▸ **Work request**
Word for word, restate each entry that appears below.

▸ **Input**
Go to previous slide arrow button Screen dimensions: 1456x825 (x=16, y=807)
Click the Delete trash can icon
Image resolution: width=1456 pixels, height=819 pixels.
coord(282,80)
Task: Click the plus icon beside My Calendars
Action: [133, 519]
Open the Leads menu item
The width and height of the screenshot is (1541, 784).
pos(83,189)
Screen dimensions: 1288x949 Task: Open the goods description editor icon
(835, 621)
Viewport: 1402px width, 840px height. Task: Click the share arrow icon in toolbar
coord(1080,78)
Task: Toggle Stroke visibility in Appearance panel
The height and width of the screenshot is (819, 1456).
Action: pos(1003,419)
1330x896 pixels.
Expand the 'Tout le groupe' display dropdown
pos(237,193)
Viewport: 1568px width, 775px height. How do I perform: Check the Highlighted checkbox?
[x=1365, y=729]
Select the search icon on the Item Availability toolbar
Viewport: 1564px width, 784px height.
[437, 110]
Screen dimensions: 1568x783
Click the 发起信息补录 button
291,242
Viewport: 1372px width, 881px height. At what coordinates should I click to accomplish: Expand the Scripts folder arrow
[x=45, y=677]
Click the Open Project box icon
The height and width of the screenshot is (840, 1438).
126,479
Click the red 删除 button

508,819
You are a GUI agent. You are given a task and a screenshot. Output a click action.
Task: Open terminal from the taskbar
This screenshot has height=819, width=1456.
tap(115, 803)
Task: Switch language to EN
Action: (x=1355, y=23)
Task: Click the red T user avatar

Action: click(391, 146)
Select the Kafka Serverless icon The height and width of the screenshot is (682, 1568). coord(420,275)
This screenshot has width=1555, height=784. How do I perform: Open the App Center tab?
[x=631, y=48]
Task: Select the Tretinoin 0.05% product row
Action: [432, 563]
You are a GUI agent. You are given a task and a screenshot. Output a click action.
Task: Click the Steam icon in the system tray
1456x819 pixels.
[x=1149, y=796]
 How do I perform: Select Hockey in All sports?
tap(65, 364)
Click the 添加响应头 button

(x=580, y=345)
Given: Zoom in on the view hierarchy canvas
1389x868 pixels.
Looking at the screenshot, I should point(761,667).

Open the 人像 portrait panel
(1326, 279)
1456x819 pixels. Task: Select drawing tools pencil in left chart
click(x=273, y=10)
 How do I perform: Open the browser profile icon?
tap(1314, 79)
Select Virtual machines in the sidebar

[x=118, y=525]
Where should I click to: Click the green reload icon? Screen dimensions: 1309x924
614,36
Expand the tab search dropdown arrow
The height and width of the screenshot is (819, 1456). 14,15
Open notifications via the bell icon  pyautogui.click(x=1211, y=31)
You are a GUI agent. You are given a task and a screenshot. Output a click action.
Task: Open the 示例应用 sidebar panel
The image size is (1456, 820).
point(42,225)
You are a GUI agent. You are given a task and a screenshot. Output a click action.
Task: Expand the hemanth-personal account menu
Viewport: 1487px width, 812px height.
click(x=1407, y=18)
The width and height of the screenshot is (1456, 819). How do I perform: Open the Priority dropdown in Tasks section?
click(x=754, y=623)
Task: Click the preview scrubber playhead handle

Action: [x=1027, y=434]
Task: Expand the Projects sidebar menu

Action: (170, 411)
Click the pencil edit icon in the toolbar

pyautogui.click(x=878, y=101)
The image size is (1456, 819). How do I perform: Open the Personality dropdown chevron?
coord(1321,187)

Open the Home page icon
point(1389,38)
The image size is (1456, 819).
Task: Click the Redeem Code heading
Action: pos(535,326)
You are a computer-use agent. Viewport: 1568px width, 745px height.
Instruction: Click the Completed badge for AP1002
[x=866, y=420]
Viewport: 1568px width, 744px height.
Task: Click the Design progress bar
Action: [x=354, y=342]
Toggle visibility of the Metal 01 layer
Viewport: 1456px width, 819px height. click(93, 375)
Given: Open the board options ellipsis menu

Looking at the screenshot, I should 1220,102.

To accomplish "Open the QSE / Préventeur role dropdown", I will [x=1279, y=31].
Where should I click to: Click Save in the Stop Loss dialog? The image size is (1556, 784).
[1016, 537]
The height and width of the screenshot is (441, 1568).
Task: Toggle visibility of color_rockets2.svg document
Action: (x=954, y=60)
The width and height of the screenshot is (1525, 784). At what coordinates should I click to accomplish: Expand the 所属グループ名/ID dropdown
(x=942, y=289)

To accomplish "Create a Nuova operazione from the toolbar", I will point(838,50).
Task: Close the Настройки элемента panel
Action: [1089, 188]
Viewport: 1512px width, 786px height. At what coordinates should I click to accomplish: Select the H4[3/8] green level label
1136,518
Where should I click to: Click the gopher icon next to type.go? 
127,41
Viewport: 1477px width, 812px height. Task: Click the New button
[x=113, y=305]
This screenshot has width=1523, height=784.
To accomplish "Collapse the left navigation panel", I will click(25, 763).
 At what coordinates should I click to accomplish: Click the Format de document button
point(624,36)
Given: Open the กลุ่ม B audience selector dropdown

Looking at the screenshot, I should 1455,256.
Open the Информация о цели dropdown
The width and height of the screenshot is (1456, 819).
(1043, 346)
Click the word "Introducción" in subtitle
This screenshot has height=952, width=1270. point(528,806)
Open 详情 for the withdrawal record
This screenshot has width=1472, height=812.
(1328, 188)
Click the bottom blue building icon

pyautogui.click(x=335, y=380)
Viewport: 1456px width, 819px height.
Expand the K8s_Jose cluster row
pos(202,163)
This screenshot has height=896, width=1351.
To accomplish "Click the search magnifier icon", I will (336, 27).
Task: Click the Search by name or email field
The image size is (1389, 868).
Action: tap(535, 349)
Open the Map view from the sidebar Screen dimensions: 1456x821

▸ **Solution for this problem**
Go to previous slide arrow button Screen dimensions: 1456x825 (x=16, y=807)
Click the Delete trash can icon
Image resolution: width=1456 pixels, height=819 pixels.
coord(282,80)
Task: Click the plus icon beside My Calendars
Action: [133, 519]
Open the Leads menu item
The width and height of the screenshot is (1541, 784).
pos(83,189)
Screen dimensions: 1288x949 Task: Open the goods description editor icon
(835, 621)
Viewport: 1402px width, 840px height. Task: Click the share arrow icon in toolbar
coord(1080,78)
Task: Toggle Stroke visibility in Appearance panel
The height and width of the screenshot is (819, 1456).
Action: pos(1003,419)
1330x896 pixels.
Expand the 'Tout le groupe' display dropdown
pos(237,193)
Viewport: 1568px width, 775px height. How do I perform: Check the Highlighted checkbox?
[x=1365, y=729]
Select the search icon on the Item Availability toolbar
Viewport: 1564px width, 784px height.
[437, 110]
Screen dimensions: 1568x783
Click the 发起信息补录 button
291,242
Viewport: 1372px width, 881px height. At what coordinates should I click to accomplish: Expand the Scripts folder arrow
[x=45, y=677]
Click the Open Project box icon
The height and width of the screenshot is (840, 1438).
126,479
Click the red 删除 button

508,819
You are a GUI agent. You are given a task and a screenshot. Output a click action.
Task: Open terminal from the taskbar
This screenshot has height=819, width=1456.
tap(115, 803)
Task: Switch language to EN
Action: (x=1355, y=23)
Task: Click the red T user avatar

Action: click(391, 146)
Select the Kafka Serverless icon The height and width of the screenshot is (682, 1568). coord(420,275)
This screenshot has width=1555, height=784. How do I perform: Open the App Center tab?
[x=631, y=48]
Task: Select the Tretinoin 0.05% product row
Action: [432, 563]
You are a GUI agent. You are given a task and a screenshot. Output a click action.
Task: Click the Steam icon in the system tray
1456x819 pixels.
[x=1149, y=796]
 How do I perform: Select Hockey in All sports?
tap(65, 364)
Click the 添加响应头 button

(x=580, y=345)
Given: Zoom in on the view hierarchy canvas
1389x868 pixels.
Looking at the screenshot, I should point(761,667).

Open the 人像 portrait panel
(1326, 279)
1456x819 pixels. Task: Select drawing tools pencil in left chart
click(x=273, y=10)
 How do I perform: Open the browser profile icon?
tap(1314, 79)
Select Virtual machines in the sidebar

[x=118, y=525]
Where should I click to: Click the green reload icon? Screen dimensions: 1309x924
614,36
Expand the tab search dropdown arrow
The height and width of the screenshot is (819, 1456). 14,15
Open notifications via the bell icon  pyautogui.click(x=1211, y=31)
You are a GUI agent. You are given a task and a screenshot. Output a click action.
Task: Open the 示例应用 sidebar panel
The image size is (1456, 820).
point(42,225)
You are a GUI agent. You are given a task and a screenshot. Output a click action.
Task: Expand the hemanth-personal account menu
Viewport: 1487px width, 812px height.
click(x=1407, y=18)
The width and height of the screenshot is (1456, 819). How do I perform: Open the Priority dropdown in Tasks section?
click(x=754, y=623)
Task: Click the preview scrubber playhead handle

Action: [x=1027, y=434]
Task: Expand the Projects sidebar menu

Action: (170, 411)
Click the pencil edit icon in the toolbar

pyautogui.click(x=878, y=101)
The image size is (1456, 819). How do I perform: Open the Personality dropdown chevron?
coord(1321,187)

Open the Home page icon
point(1389,38)
The image size is (1456, 819).
Task: Click the Redeem Code heading
Action: pos(535,326)
You are a computer-use agent. Viewport: 1568px width, 745px height.
Instruction: Click the Completed badge for AP1002
[x=866, y=420]
Viewport: 1568px width, 744px height.
Task: Click the Design progress bar
Action: [x=354, y=342]
Toggle visibility of the Metal 01 layer
Viewport: 1456px width, 819px height. click(93, 375)
Given: Open the board options ellipsis menu

Looking at the screenshot, I should 1220,102.

To accomplish "Open the QSE / Préventeur role dropdown", I will [x=1279, y=31].
Where should I click to: Click Save in the Stop Loss dialog? The image size is (1556, 784).
[1016, 537]
The height and width of the screenshot is (441, 1568).
Task: Toggle visibility of color_rockets2.svg document
Action: (x=954, y=60)
The width and height of the screenshot is (1525, 784). At what coordinates should I click to accomplish: Expand the 所属グループ名/ID dropdown
(x=942, y=289)

To accomplish "Create a Nuova operazione from the toolbar", I will point(838,50).
Task: Close the Настройки элемента panel
Action: [1089, 188]
Viewport: 1512px width, 786px height. At what coordinates should I click to accomplish: Select the H4[3/8] green level label
1136,518
Where should I click to: Click the gopher icon next to type.go? 
127,41
Viewport: 1477px width, 812px height. Task: Click the New button
[x=113, y=305]
This screenshot has width=1523, height=784.
To accomplish "Collapse the left navigation panel", I will click(25, 763).
 At what coordinates should I click to accomplish: Click the Format de document button
point(624,36)
Given: Open the กลุ่ม B audience selector dropdown

Looking at the screenshot, I should 1455,256.
Open the Информация о цели dropdown
The width and height of the screenshot is (1456, 819).
(1043, 346)
Click the word "Introducción" in subtitle
This screenshot has height=952, width=1270. point(528,806)
Open 详情 for the withdrawal record
This screenshot has width=1472, height=812.
(1328, 188)
Click the bottom blue building icon

pyautogui.click(x=335, y=380)
Viewport: 1456px width, 819px height.
Expand the K8s_Jose cluster row
pos(202,163)
This screenshot has height=896, width=1351.
To accomplish "Click the search magnifier icon", I will (336, 27).
Task: Click the Search by name or email field
The image size is (1389, 868).
Action: tap(535, 349)
Open the Map view from the sidebar Screen dimensions: 1456x821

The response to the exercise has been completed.